Here, the BMS 115 is integrated in the power management system 110
and is separate from the battery 120, as shown in FIG. 1. However,
the present invention is not limited thereto, and the BMS 115 and
the battery 120 may be integrated in a single battery pack.
Furthermore, the BMS 115 controls operations of charging and
discharging the battery 120 under the control of the integrated
controller 114, and transmits information regarding the state of
the battery 120 (e.g., the amount of charged power calculated based
on the SOC) to the integrated controller 114.
[0054] The first switch 116 is interconnected between the
bi-directional inverter 112 and a second node N2. The second switch
117 is interconnected between the second node N2 and the grid 140.
The first switch 116 and the second switch 117 may be a switch
turned on or off under the control of the integrated controller
114. The first switch 116 and the second switch 117 control (e.g.,
allow or block) the flow of power provided from the PV 130 or the
battery 120 to the grid 140 or the load 150, and control (e.g.,
allow or block) the flow of power provided from the grid 140 to the
load 150 or the battery 120. For example, the integrated controller
114 turns on the first and second switches 116 and 117 in the case
where power generated by the PV 130 or power stored in the battery
120 is provided to the grid 140, whereas the integrated controller
114 turns on only the first switch 116 and turns off the second
switch 117 in the case where power is provided only to the load
150. Furthermore, in the case where power of the grid 140 is
provided only to the load, the integrated controller 114 turns off
the first switch 116 and turns on the second switch 117.
[0055] When the grid 140 does not operate normally (e.g., power
interruption or service wiring problem), the second switch 117
blocks power to be provided to the grid 140 such that the energy
storage system 100 performs a unilateral operation of an energy
storage system. Here, the integrated controller 114 separates the
power management system 110 from the grid 140 while it maintains
tracking of the grid 140, to prevent a close-range accident from
occurring (e.g., a repairman gets an electric shock), and to
prevent the grid 140 from adversely affecting electric
installations due to its abnormal operation. Furthermore, in the
case of the unilateral operation of an energy storage system when
the grid 140 operates abnormally, when the grid 140 is recovered
from the abnormal condition and power generated by the PV 130 or
power (or energy) stored in the battery 120 is provided to the load
150, a phase difference occurs between a voltage of the grid 140
and a voltage output by the battery 120, which has been operating
unilaterally, and thus the power management system 110 may be
damaged. Therefore, the integrated controller 114 performs
unilateral operation controls to prevent the above described
problems.
[0056] The integrated controller 114 controls overall operations of
the power management system 110 or the energy storage system 100.

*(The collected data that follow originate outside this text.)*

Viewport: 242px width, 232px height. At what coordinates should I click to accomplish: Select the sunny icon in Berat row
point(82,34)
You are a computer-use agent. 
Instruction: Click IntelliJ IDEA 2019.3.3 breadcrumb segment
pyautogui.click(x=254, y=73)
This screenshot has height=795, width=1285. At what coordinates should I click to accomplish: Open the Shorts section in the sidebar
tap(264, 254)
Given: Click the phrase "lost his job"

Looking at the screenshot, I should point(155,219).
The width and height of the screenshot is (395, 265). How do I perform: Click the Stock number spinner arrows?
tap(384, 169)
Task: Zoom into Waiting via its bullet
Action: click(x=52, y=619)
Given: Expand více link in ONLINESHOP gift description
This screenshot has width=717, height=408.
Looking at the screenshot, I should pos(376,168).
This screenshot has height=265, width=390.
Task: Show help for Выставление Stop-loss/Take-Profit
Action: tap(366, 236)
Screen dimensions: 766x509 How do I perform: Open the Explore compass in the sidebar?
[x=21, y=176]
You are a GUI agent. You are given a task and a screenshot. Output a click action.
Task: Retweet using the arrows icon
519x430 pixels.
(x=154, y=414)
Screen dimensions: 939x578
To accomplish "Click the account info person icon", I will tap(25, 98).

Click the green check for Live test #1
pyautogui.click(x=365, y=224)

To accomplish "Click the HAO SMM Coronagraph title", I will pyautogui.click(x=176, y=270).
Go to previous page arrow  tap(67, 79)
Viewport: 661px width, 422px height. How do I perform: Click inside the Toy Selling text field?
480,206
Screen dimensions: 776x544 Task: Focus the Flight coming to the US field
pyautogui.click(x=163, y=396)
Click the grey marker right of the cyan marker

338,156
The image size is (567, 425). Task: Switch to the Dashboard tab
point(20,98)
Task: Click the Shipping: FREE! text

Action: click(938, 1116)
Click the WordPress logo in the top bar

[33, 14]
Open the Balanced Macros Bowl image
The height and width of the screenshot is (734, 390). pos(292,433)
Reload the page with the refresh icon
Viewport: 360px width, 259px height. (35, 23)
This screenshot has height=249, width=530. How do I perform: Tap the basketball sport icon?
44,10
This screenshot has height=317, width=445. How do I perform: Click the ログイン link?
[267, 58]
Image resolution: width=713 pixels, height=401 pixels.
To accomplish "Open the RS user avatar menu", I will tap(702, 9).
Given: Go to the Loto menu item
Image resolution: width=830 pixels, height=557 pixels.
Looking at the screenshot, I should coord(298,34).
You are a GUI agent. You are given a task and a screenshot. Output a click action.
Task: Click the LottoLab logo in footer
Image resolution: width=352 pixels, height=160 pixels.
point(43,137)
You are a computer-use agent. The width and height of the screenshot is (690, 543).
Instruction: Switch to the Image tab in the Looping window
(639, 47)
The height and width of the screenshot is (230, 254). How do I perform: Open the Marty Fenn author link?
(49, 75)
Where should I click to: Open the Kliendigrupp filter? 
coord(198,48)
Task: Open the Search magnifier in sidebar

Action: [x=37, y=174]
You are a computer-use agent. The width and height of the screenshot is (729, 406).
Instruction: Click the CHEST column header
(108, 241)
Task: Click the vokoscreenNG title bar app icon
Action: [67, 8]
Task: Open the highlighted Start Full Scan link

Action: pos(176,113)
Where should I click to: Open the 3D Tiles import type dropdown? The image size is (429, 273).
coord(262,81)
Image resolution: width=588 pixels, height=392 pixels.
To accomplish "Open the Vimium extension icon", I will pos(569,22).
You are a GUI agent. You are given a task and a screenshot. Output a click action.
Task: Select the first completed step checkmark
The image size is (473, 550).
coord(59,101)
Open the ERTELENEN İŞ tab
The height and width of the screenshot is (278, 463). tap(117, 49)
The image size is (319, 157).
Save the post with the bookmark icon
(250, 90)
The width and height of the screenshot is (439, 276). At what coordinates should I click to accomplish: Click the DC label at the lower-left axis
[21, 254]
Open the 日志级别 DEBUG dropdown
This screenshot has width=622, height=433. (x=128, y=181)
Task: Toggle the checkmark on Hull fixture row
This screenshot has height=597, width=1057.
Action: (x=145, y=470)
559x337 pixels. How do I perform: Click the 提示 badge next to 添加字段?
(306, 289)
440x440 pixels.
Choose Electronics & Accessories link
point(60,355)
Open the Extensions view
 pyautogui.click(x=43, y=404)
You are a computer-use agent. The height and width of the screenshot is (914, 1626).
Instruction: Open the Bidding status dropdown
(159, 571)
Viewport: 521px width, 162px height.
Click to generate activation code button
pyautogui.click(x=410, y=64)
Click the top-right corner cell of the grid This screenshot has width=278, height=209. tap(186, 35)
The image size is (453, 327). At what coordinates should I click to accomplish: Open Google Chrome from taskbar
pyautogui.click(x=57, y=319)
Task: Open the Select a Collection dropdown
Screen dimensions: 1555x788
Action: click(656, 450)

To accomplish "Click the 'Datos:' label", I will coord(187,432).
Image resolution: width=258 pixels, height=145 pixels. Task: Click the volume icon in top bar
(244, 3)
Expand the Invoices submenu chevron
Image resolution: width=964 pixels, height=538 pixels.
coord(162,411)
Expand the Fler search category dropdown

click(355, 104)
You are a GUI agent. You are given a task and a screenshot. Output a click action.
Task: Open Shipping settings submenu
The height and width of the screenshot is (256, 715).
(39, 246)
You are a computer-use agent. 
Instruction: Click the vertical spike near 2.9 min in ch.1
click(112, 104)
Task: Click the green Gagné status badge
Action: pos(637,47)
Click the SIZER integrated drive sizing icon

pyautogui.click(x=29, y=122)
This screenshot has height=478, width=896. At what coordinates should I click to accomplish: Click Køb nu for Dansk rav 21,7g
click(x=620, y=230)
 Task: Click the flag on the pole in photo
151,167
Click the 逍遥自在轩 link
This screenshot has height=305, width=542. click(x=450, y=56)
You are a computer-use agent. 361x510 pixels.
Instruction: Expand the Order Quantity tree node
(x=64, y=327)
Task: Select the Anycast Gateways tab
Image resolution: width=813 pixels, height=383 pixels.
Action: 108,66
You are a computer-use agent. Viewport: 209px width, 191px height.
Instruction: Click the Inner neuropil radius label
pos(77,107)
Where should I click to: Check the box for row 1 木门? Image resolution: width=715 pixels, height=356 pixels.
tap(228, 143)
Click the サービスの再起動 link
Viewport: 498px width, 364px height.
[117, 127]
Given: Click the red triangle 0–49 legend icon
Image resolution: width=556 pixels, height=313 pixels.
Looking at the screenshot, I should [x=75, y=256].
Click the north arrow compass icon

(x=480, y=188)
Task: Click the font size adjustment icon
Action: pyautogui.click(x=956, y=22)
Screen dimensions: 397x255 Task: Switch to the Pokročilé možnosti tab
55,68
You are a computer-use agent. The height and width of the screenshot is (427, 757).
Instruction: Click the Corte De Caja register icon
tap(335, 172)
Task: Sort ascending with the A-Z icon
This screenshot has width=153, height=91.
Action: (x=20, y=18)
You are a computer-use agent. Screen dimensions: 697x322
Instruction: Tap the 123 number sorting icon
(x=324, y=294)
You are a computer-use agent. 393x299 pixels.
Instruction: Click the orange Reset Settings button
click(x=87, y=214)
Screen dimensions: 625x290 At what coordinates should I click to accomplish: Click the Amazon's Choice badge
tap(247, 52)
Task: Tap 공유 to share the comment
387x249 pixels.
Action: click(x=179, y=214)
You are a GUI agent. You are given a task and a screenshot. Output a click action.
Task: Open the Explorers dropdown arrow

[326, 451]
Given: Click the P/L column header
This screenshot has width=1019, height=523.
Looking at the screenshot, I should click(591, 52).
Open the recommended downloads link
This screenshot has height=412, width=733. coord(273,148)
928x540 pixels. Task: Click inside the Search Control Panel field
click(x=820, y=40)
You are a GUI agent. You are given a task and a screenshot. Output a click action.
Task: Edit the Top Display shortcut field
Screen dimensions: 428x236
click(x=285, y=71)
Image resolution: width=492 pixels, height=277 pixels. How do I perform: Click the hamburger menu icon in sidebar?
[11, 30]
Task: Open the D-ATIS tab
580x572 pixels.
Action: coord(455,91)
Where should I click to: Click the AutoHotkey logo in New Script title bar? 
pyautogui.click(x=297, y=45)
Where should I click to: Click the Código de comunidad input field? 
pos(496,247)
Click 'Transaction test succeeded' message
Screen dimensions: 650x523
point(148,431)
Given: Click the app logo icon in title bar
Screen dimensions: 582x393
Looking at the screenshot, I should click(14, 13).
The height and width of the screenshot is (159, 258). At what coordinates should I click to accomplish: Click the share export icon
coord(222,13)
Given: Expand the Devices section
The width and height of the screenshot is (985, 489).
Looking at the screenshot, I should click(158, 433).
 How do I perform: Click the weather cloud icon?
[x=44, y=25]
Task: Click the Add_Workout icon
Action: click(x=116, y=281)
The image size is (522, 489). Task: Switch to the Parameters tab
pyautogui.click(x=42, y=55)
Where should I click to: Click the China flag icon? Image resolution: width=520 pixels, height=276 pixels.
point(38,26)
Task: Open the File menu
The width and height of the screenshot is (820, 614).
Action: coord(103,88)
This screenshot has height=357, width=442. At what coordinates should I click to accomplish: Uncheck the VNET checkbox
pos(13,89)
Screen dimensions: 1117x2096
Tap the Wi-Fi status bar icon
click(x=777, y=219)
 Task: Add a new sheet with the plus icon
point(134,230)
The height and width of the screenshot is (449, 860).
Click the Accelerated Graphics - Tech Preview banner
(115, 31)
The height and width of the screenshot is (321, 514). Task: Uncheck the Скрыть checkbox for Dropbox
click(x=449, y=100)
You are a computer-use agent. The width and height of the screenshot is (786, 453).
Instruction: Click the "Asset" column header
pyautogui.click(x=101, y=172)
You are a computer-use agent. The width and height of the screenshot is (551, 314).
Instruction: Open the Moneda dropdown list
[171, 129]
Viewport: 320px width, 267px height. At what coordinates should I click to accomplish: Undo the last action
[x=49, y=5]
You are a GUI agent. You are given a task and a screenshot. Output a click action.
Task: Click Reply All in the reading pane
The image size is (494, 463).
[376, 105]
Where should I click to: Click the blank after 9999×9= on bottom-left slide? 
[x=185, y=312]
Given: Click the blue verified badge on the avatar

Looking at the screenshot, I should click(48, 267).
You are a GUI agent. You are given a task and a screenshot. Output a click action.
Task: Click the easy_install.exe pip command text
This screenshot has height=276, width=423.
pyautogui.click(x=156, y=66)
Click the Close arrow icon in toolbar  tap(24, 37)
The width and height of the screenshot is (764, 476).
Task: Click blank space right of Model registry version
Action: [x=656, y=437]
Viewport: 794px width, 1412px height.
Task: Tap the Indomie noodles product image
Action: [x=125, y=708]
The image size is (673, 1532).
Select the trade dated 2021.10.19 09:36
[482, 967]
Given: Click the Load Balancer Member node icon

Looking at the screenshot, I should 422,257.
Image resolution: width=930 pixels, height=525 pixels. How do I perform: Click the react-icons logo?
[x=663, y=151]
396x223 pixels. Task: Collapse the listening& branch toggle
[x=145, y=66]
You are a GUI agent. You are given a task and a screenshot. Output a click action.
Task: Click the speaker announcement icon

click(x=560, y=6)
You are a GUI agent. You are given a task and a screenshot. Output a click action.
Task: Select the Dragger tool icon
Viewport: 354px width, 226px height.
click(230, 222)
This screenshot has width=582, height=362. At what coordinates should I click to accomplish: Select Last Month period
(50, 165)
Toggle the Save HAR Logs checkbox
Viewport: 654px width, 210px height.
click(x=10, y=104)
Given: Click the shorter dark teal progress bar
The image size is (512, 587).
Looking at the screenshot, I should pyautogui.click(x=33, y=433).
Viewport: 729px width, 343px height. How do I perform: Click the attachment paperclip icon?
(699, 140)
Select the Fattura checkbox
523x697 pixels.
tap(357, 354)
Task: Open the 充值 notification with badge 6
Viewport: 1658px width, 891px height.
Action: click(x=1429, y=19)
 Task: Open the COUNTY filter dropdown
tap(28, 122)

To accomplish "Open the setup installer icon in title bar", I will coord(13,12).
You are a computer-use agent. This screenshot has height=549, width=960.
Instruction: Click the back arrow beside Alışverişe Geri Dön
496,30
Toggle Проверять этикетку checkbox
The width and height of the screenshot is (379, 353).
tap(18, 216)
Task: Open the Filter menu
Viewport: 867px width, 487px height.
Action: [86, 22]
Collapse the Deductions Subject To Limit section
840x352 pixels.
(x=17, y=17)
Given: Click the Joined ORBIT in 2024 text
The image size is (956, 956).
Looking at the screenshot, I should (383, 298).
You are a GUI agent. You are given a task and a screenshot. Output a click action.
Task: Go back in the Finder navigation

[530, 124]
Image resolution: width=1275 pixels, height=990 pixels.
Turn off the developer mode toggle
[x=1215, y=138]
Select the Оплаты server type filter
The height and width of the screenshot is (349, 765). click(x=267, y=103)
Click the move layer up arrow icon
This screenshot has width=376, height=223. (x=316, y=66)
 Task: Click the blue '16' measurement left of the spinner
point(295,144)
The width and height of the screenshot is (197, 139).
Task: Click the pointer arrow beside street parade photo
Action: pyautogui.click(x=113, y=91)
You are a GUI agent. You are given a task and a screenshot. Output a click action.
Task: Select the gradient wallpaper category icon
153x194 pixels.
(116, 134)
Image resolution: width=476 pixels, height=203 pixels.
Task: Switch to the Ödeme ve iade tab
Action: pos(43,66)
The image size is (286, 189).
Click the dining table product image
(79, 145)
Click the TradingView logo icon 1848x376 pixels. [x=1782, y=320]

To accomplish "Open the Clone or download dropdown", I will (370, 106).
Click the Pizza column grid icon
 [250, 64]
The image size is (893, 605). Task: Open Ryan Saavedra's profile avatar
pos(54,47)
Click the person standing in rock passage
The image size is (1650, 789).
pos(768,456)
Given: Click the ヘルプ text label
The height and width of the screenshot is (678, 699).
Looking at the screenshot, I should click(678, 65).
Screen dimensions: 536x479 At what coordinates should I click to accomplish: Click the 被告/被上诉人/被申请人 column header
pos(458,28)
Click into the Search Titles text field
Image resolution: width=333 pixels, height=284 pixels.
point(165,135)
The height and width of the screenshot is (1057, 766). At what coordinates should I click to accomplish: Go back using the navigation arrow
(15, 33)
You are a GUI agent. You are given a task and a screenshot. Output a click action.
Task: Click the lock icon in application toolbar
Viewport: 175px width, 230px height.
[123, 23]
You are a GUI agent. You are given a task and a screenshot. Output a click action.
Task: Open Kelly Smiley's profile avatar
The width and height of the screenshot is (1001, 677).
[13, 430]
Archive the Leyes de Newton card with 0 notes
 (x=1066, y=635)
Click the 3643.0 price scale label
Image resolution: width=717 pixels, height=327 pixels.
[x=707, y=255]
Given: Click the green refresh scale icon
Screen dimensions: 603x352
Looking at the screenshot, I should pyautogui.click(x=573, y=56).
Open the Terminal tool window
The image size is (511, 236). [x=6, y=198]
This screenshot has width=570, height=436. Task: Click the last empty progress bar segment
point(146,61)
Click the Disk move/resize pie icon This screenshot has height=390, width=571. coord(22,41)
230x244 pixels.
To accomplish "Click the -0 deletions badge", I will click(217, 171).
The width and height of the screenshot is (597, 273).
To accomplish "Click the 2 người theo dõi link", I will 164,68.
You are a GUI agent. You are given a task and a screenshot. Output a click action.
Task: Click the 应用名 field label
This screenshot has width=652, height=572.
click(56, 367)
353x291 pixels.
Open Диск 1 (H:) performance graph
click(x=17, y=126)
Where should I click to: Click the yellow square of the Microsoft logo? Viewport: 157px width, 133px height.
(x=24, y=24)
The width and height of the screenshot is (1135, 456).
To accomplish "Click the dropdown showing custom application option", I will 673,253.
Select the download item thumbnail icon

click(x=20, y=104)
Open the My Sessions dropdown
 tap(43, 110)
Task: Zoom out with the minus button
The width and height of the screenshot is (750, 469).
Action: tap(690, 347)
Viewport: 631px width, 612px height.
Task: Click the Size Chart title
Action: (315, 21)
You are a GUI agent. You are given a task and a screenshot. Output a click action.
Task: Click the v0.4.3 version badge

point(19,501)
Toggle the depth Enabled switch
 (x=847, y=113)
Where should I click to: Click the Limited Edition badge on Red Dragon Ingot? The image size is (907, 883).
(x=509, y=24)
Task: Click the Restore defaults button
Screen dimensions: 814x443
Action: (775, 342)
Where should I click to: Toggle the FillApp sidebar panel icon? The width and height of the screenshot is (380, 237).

According to an embodiment of the present invention, the integrated
controller 114 detects a power interruption signal of the grid 140,
and, in the case where a power interruption signal is received,
performs control operations for transmitting DC power stored in the
battery 120 to the load 150. In this case, in order to provide
power stored in the battery 120 to the load 150, the integrated
controller 114 turns off the bi-directional inverter 112 and the
MPPT converter 111, turns on the bi-directional converter 113,
performs constant voltage control on a voltage of the first node N1
by using power stored in the battery 120, and provides power to the
load 150 by turning on the bi-directional inverter 112.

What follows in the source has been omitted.